En réponse à l'aggravation du problème, des groupes locaux tels qu'une association de quartier commerçant voisin ont couvert les dommages avec du ruban adhésif vert. Depuis octobre, des affiches d'avertissement en japonais, anglais, chinois et coréen — indiquant « Veuillez ne pas défigurer la forêt de bambous. Défigurer les bambous devrait être un crime » — ont été affichées sur les clôtures le long du sentier et sur environ 50 rickshaws.
Le 5 novembre, des responsables municipaux et des résidents locaux ont tenu leur première réunion d'urgence de contre-mesures, décidant d'un essai de coupe de 30 mètres carrés de bambous sur terrain municipal, incluant des plants endommagés. Bien que l'abattage d'arbres et de bambous soit généralement interdit dans la zone, la ville prévoit cela comme une mesure spéciale de préservation pour repousser les bosquets plus loin du sentier, hors de portée des visiteurs. Misao Hashimoto, chef de la division de préservation des paysages de la ville, a déclaré : « La forêt de bambous est une propriété partagée des citoyens. En particulier, comme le beau paysage d'Arashiyama a été maintenu grâce à la coopération de la communauté locale, il est extrêmement regrettable qu'il ait été délibérément endommagé. »

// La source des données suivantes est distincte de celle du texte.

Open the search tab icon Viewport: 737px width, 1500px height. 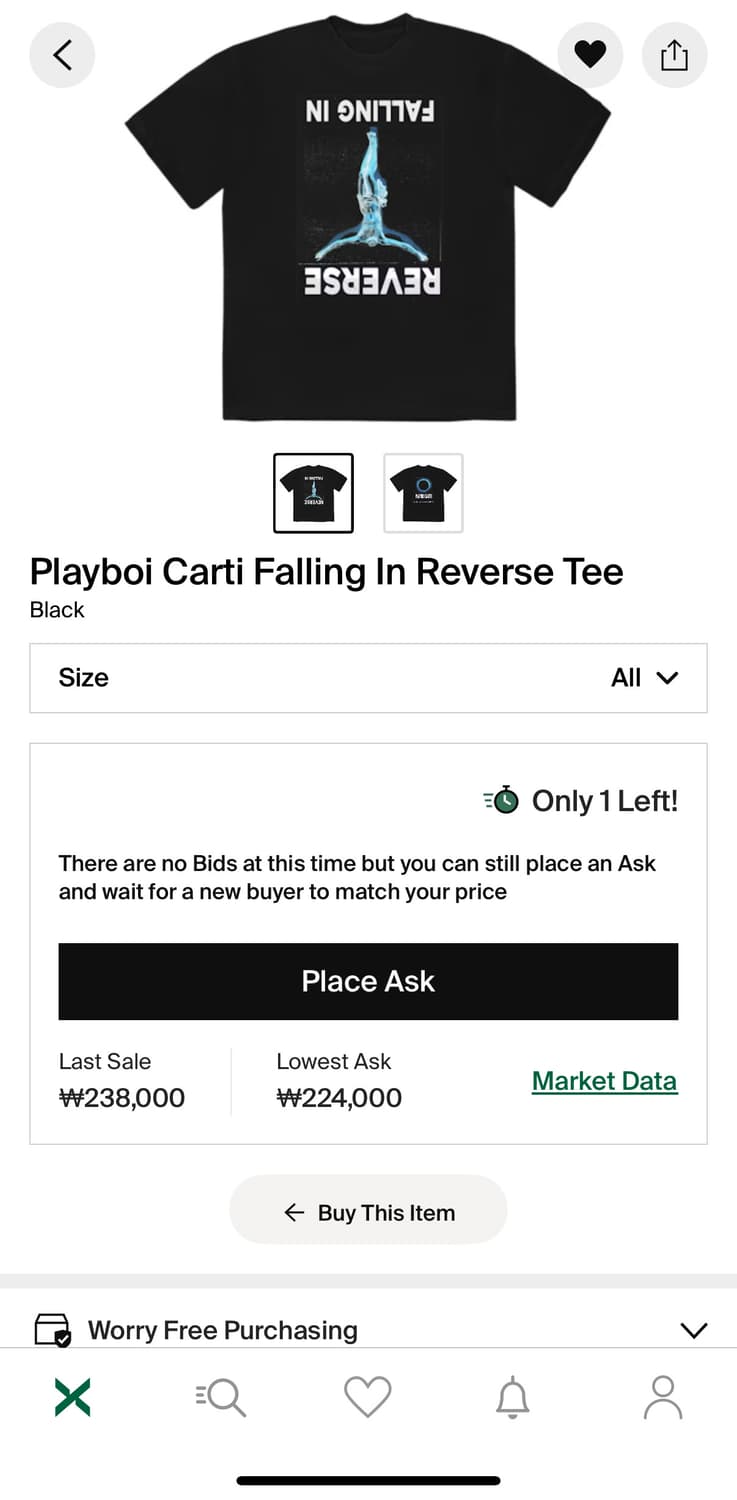coord(221,1397)
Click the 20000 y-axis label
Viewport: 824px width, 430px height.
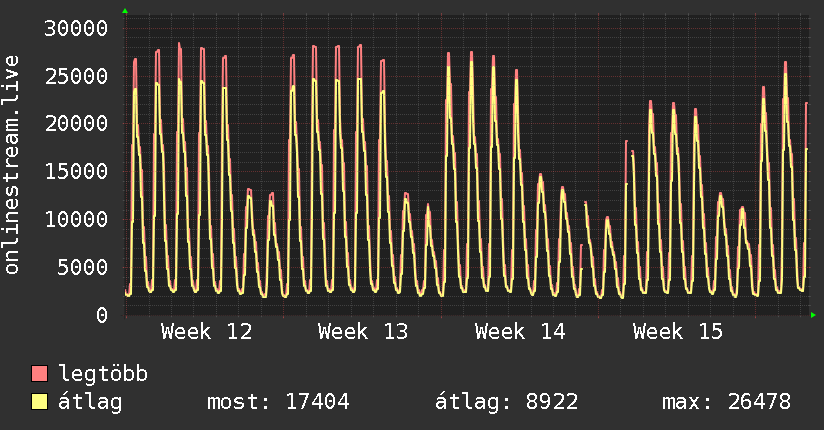[x=76, y=124]
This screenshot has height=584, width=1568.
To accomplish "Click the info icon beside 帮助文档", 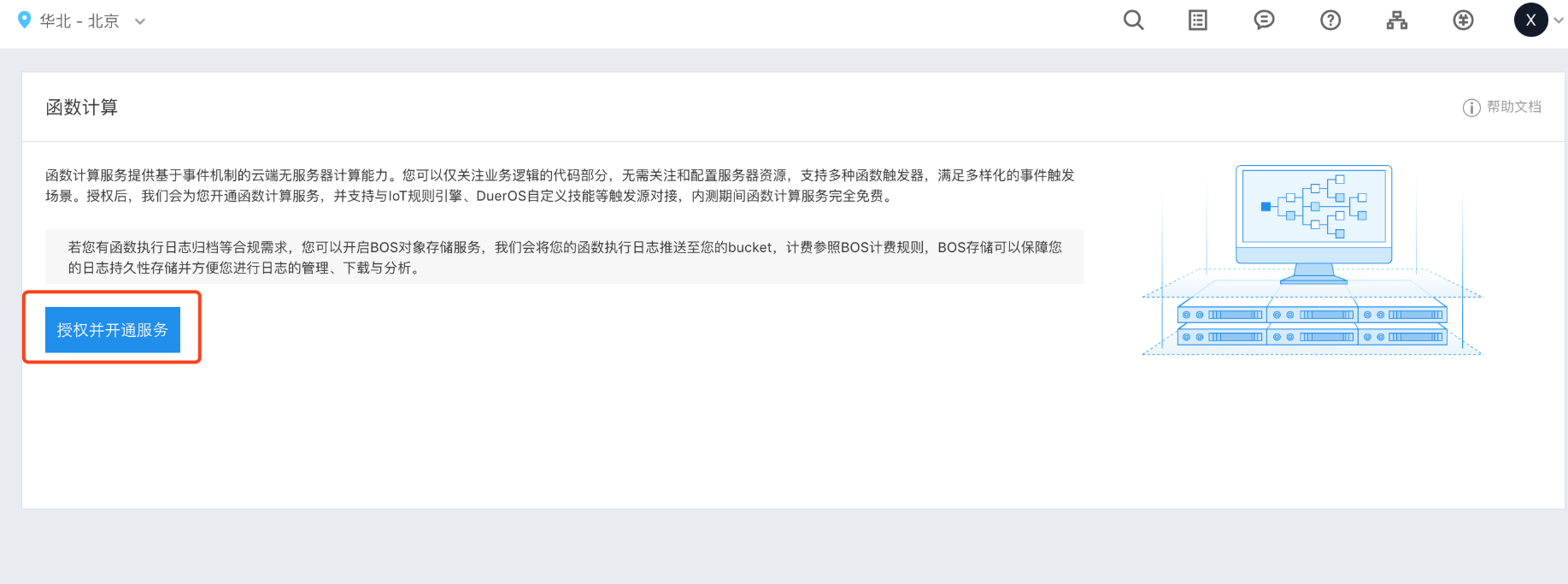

La forêt a déjà fait face à des graffitis par le passé ; en 2018, après la défiguration d'environ 100 bambous, la ville a érigé des clôtures. Les dommages ont diminué pendant la pandémie de COVID-19 en raison de moins de visiteurs, mais ont nettement augmenté avec la reprise du tourisme.
Le mercredi 19 novembre, dans un effort conjoint entre la municipalité et une ONG environnementale locale, environ 20 plants de bambou ont été abattus des deux côtés d'une section de 30 mètres du sentier. Quatre des plants coupés étaient endommagés. La ville a indiqué qu'elle évaluera l'impact sur le paysage et envisagera des abattages supplémentaires.